Look below for the lines from the one with "The image size is (858, 634)." to the one with "is (795, 1512).", and copy exactly those lines, both ends included.

[Data items]
--------------------
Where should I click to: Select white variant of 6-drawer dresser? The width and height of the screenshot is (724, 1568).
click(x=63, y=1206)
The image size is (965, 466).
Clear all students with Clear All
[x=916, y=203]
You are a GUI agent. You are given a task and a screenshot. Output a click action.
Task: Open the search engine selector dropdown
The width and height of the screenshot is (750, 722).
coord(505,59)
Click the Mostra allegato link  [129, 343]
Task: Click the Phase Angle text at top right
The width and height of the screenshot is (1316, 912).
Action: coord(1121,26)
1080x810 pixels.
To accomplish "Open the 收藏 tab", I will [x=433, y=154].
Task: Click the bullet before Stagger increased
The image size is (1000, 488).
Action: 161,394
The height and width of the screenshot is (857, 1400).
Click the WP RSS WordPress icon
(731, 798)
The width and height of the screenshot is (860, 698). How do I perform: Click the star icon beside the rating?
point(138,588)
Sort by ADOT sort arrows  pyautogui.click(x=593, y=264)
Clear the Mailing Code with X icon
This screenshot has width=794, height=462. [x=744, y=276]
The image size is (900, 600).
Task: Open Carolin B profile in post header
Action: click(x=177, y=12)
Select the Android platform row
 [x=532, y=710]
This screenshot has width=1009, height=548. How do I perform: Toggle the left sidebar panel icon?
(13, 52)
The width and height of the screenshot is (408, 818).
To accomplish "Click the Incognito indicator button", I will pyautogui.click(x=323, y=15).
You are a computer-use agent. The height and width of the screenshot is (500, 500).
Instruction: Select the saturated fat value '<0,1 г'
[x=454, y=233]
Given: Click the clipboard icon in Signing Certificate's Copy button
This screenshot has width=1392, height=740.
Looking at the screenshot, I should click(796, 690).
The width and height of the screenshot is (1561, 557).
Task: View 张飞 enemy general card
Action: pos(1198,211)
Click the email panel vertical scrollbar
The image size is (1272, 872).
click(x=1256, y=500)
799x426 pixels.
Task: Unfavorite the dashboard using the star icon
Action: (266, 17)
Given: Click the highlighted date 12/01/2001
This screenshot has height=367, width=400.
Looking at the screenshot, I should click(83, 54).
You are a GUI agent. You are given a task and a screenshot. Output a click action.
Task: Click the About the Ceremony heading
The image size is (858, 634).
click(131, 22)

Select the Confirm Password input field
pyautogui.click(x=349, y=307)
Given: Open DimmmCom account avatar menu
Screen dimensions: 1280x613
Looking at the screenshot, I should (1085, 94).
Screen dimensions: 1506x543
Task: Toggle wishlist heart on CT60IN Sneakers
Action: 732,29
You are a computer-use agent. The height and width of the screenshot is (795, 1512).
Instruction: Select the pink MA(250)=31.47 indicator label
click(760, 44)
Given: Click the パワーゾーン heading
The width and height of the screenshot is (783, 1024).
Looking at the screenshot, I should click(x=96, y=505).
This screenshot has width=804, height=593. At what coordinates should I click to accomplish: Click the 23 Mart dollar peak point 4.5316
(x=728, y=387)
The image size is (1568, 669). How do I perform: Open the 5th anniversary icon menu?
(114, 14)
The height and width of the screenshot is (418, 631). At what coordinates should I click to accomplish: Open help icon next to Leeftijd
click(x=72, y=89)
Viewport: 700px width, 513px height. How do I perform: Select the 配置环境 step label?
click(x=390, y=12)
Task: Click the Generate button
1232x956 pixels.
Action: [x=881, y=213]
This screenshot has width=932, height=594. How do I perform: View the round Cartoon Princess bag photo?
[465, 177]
--------------------
**ANSWER SPACE:**
The image size is (858, 634).
click(131, 22)

Select the Confirm Password input field
pyautogui.click(x=349, y=307)
Given: Open DimmmCom account avatar menu
Screen dimensions: 1280x613
Looking at the screenshot, I should (1085, 94).
Screen dimensions: 1506x543
Task: Toggle wishlist heart on CT60IN Sneakers
Action: 732,29
You are a computer-use agent. The height and width of the screenshot is (795, 1512).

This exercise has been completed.